EXCLUSIVE by Paul Fischer in Los Angeles

Chloe Sevigny has been part of the Hollywood Indie scene for almost two decades. Beginning with an auspicious but controversial debut in Kids and scoewd rave reviews in the Oscar winning Boys Don't Cry and more recently in Woody Allen's Melinda Melinda. Sevigny is currently scoring rave reviews in the acclaimed TV series Big Love which returns for its second series later this year. The actress currently co-stars in the thriller Zodiac and taled exclusively to Paul Fischer.

Paul Fischer: You dont do these kinds of big movies very often, if at all, and so first of all what did you think you could do with this character when it was offered to you?

Chloe Sevigny: I agreed to do the movie not so much as a character as just more so to serve the greater good of the movie and to work with David Fincher, because I think that he has a very distinct vision amongst all of these kinds of mediocre filmmakers working today in the business. Then I thought the character was interesting in that shes not this kind of girly girl but shes very practical, smart and kind of tough with her husband and I like that about her in that aspect of their relationship. Also she was very respectful of him and kind of let him run his course with this whole Zodiac mess that he had gotten himself into.


Paul Fischer: Now I mean in your case you didnt really need to do any research on this because I assume that in terms of your character, its pretty much whats on the page. Did you allow yourself to do anything, did you meet with the real character?

Chloe Sevigny: I read most of Zodiac Unmasked. I didnt get through it because I found all of the insane detailing into all of the investigations just a little too much for my taste and a little hard to get through and the violence was definitely hard for me to read. It was very disturbing and I met with the real wife of Robert Graysmith. She came to the set with her daughter, briefly. But we didnt really get too in depth into their relationship or her life or anything.

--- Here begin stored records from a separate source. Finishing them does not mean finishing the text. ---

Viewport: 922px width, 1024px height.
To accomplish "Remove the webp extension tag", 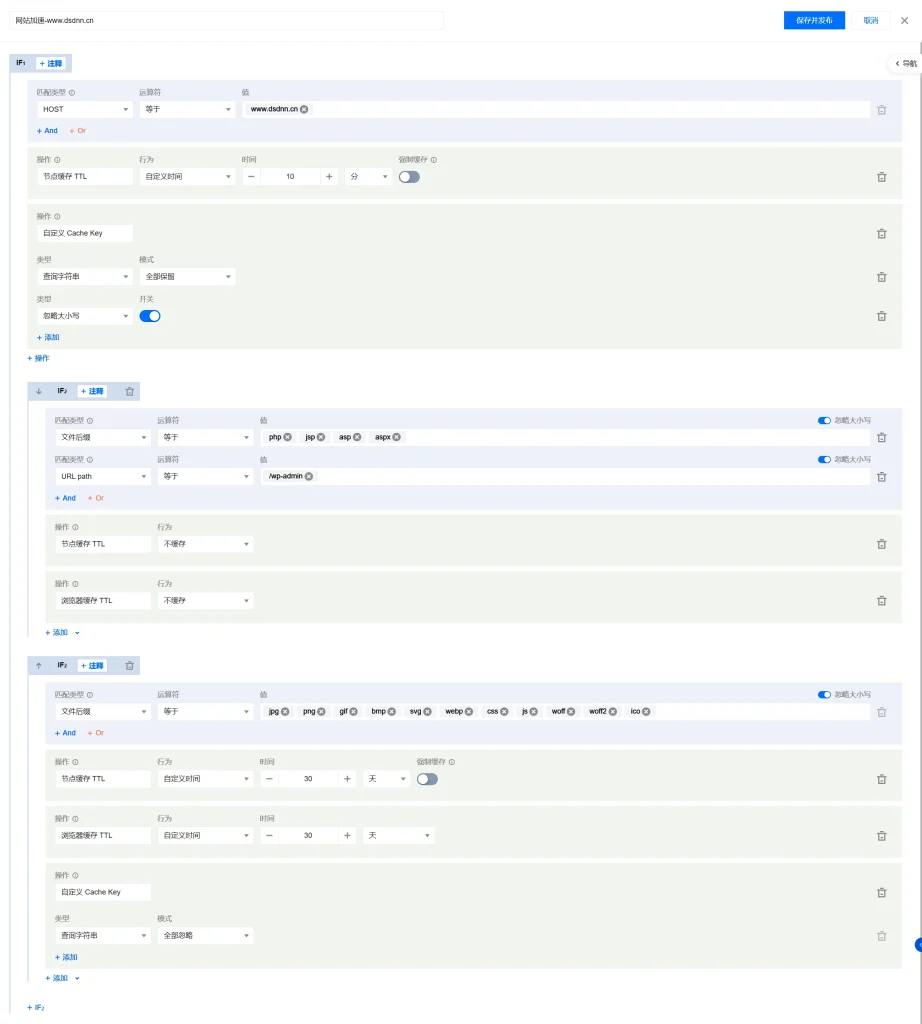I will [467, 711].
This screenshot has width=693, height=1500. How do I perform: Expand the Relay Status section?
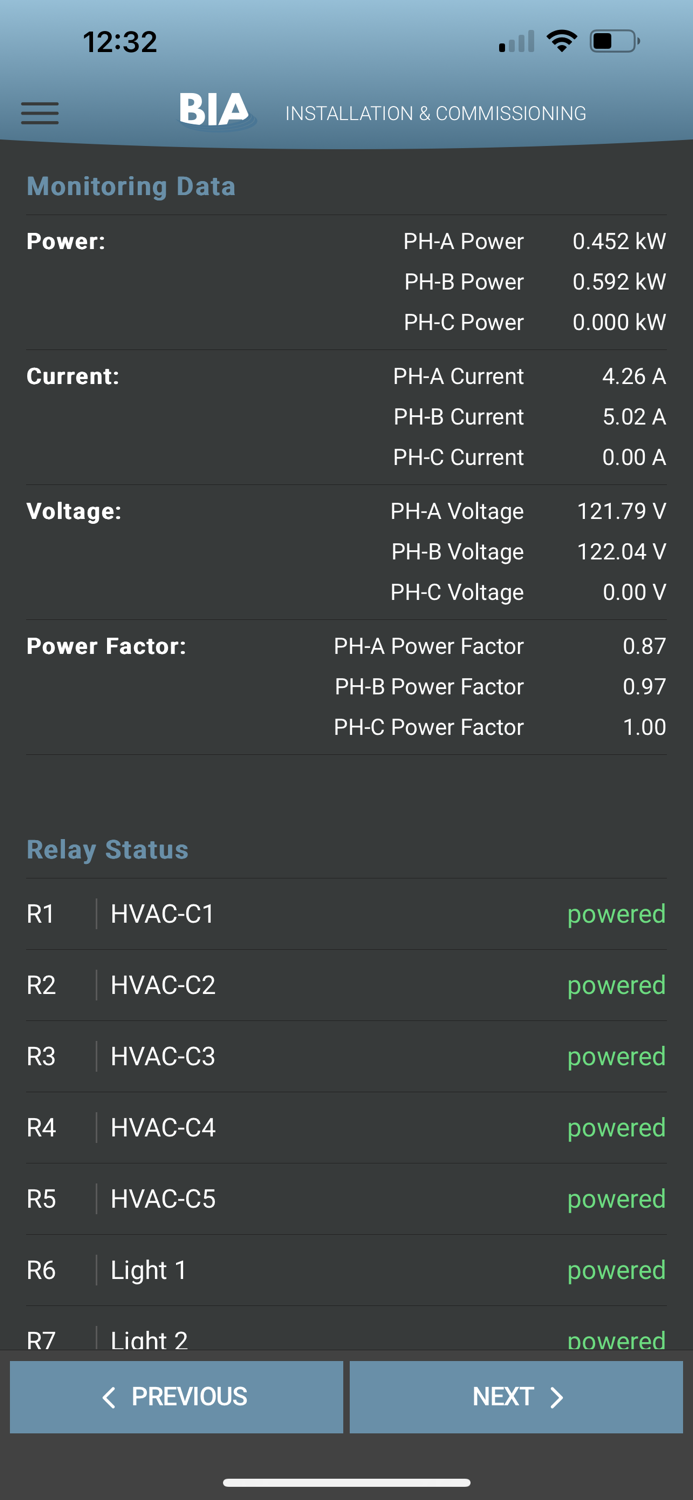(107, 849)
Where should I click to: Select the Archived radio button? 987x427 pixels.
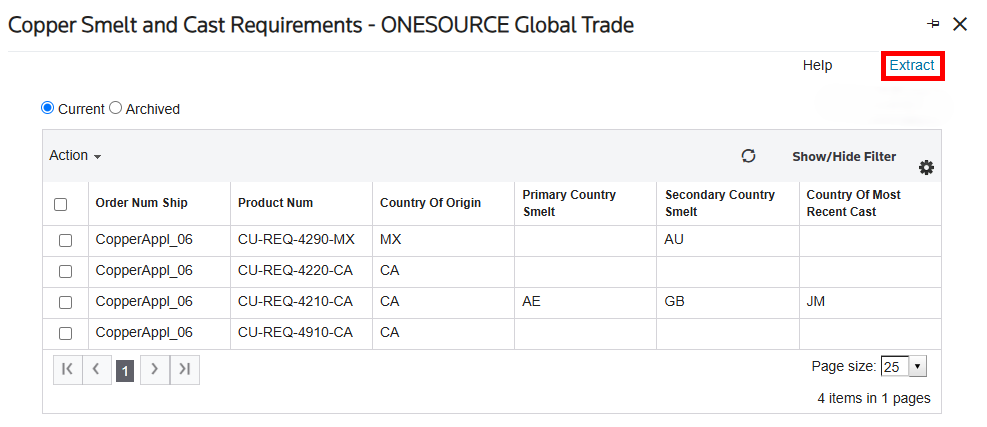(x=115, y=108)
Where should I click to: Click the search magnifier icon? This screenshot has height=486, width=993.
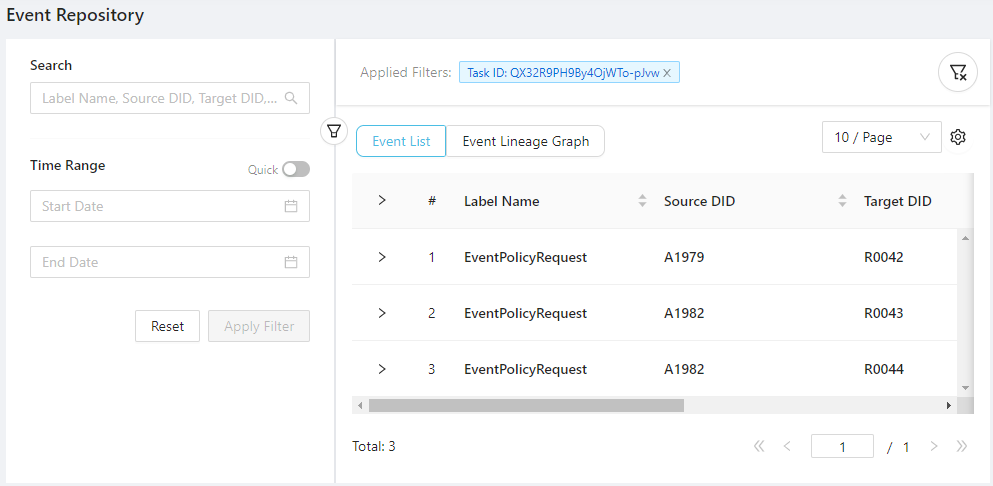pos(291,98)
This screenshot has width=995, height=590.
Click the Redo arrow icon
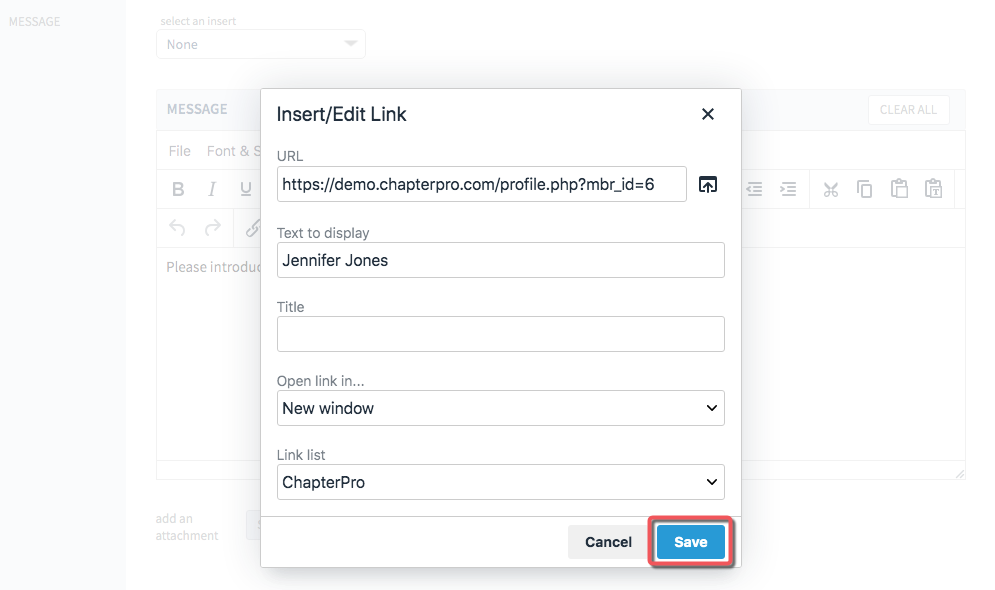(213, 227)
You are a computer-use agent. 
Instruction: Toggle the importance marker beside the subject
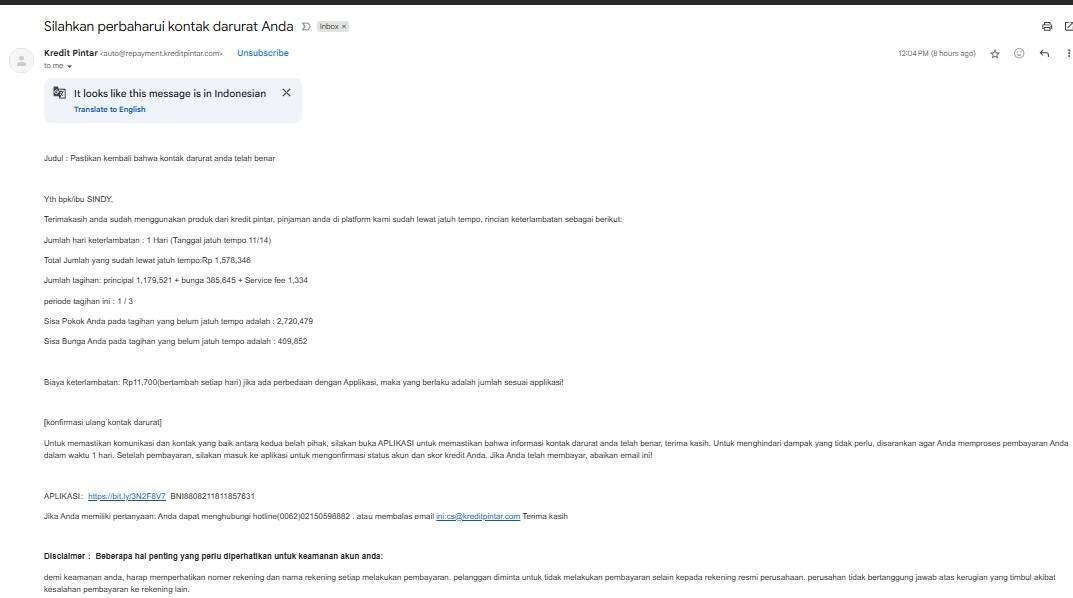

Paul Fischer: Is it hard to make a character like this stand out?

Chloe Sevigny: I found it was very hard and I was afraid that she was going to be very one note. I felt like they should have had some more tenderness somewhere in there and a little more intimacy or something, you know. Even if it was just a hand on the shoulder or something between them.


Paul Fischer: Because theres no real glimpse of their relationship. One minute they were dating and the next minute they were married with children. It was like you didnt really know ....

Chloe Sevigny: Well he actually had two children ....


Paul Fischer: I was kind of surprised when I heard that you had decided to do a television series but then I saw Big Love. Why do you think the time was right for you to do this?

Chloe Sevigny: I think when I turned thirty. Ive working consistently in film but not to the extent that I was really making enough of a living to buy a house or things like that Ive always worked in independent films so ….


Paul Fischer: Yeah I guess the Bunny movie didnt really pay off a house and mortgage….

Chloe Sevigny: Neither did Boys Dont Cry, you know or American Psycho or Woody Allen or Shattered Glass. All those movies were made just a little over scale. So I just felt like the time was right to maybe do something that would be consistent. Of course with Big Love I loved the story and the character and Id been actually flirting with the idea of trying to do something with HBO because I love their programming and, so it just seemed right. I was blown away by the pilot and then met with the producers and the creators and they told me a little bit about where they wanted it to go and a bit about this character and where she comes from and I was just fascinated.


Paul Fischer: You must have known right from the outset that it was going to be controversial in certain regards.

Chloe Sevigny: I dont really feel like it has been.


Paul Fischer: Has anybody come out and said This is not really what its like?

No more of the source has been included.